Robert M. Morgenthau, District Attorney of New York County, New York City (Paul Harnisch and Norman Barclay of counsel), for respondent.
MEMORANDUM.
The order of the Appellate Division in each case should be affirmed.
Defendant Janoff, an attorney, seeks to overturn his convictions for insurance fraud and attempted petit larceny, and codefendant Aksoy seeks to overturn her convictions for the same crimes as well as for scheme to defraud in connection with defendant Janoff's filing of over 15 fraudulent personal injury claims on behalf of Aksoy and her infant son against various insurers over a 10-year period. The record is replete with evidence that Janoff repeatedly represented Aksoy and her son while they denied under oath ever having suffered prior injuries, that Janoff had actually represented the Aksoys in earlier litigations against different defendants in which the very same injuries were claimed and that he joined in the clients' affirmative misrepresentations by failing to accurately comply with a discovery stipulation in which prior like injuries would have been revealed. Accordingly, the proof was sufficient to support the jury verdict that defendant Janoff had actual knowledge that the lawsuits he commenced on defendant Aksoy's behalf were fraudulent (see, People v Malizia, 62 N.Y.2d 755, 757, cert denied 469 U.S. 932).
The unobjected-to language used in the court's initial instructions on intent adequately conveyed to the jury that to be found guilty of insurance fraud, defendant Janoff must have had actual knowledge of his client's fraud and must have shared that criminal intent. Defendant Janoff was not entitled to an initial instruction on intent in language crafted by defense counsel and was not prejudiced by the court's decision to give the requested instruction to the jurors after they requested a clarification during deliberations (see, People v Radcliffe, 232 N.Y. 249, 254).
The indictment properly included one count of insurance fraud for each of the allegedly fraudulent personal injury claims filed by defendants against each insurer. The rule against duplicitous pleadings (see, CPL 200.20; 200.30) does not require a separate count for each component document submitted in support of the same fraudulent insurance matter where, as here, the "all-or-nothing" theory of the prosecution was that the commencement of each personal injury lawsuit or claim and not the filing of individual documents constituted the criminal offense.

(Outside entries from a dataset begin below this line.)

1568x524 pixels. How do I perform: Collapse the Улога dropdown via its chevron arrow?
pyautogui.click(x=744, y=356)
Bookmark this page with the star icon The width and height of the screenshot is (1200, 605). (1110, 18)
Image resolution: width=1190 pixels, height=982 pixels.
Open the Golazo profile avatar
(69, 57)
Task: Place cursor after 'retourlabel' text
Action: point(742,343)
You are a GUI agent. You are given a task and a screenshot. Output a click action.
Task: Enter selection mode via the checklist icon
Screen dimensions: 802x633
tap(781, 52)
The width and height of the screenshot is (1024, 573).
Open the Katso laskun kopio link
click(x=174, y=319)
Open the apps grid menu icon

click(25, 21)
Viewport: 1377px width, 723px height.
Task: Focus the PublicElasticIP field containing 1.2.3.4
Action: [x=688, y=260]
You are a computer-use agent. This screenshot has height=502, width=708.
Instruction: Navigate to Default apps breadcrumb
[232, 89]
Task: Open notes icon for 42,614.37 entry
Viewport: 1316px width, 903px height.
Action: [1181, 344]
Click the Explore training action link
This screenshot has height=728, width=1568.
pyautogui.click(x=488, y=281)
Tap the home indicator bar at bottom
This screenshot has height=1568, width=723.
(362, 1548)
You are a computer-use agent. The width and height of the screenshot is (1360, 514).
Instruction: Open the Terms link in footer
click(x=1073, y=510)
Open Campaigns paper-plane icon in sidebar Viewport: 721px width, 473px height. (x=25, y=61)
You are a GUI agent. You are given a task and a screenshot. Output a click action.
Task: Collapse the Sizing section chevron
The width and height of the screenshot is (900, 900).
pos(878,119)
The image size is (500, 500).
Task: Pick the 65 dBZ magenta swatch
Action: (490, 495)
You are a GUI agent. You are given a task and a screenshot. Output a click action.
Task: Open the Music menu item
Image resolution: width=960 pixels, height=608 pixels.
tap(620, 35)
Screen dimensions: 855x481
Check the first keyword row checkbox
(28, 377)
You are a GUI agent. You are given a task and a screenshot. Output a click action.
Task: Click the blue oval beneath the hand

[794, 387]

Under Penal Law § 176.05, the crime of insurance fraud is committed upon the filing of a false "written statement as part of, or in support of, * * * a [fraudulent insurance] claim for payment" (emphasis added; see also, People v Alfaro, 108 A.D.2d 517, 520, affd 66 N.Y.2d 985). A written statement within the meaning of the statute may consist of one materially false or misleading document or multiple documents collectively submitted to the insurer to advance a single fraudulent claim (see, Penal Law § 176.00).
The criminal act which constitutes the offense jointly encompasses the filing of documents and the making of a false claim for payment. Thus, the submission of each document was not a repeated instance of a particular offense that was required to be contained in a single count (cf., People v Keindl, 68 N.Y.2d 410). Rather, the submissions were multiple overt acts done in furtherance of the commission of a single crime, the essence of which is the filing of a false claim for payment (see, People v Ferone, 136 A.D.2d 282, 286 [procurement of personal insurance policy, in absence of subsequent claim for payment under policy, not a fraudulent insurance act under Penal Law § 176.05]). In other words, the series of acts done in furtherance of filing the false claim could not be divorced from the ultimate act of making the claim for payment for purposes of separate prosecution. Indeed, that higher degrees of the crime of insurance fraud are correlated with a specific value of property wrongfully secured indicates a legislative intent to equate the criminal act with the filing of the entire claim and not with the filing of each individual statement (see, Penal Law § 176.15, 176.20, 176.25, 176.30).
The defendants' remaining contentions lack merit.
Chief Judge KAYE and Judges SIMONS, TITONE, BELLACOSA, SMITH, LEVINE and CIPARICK concur.
In each case: Order affirmed in a memorandum.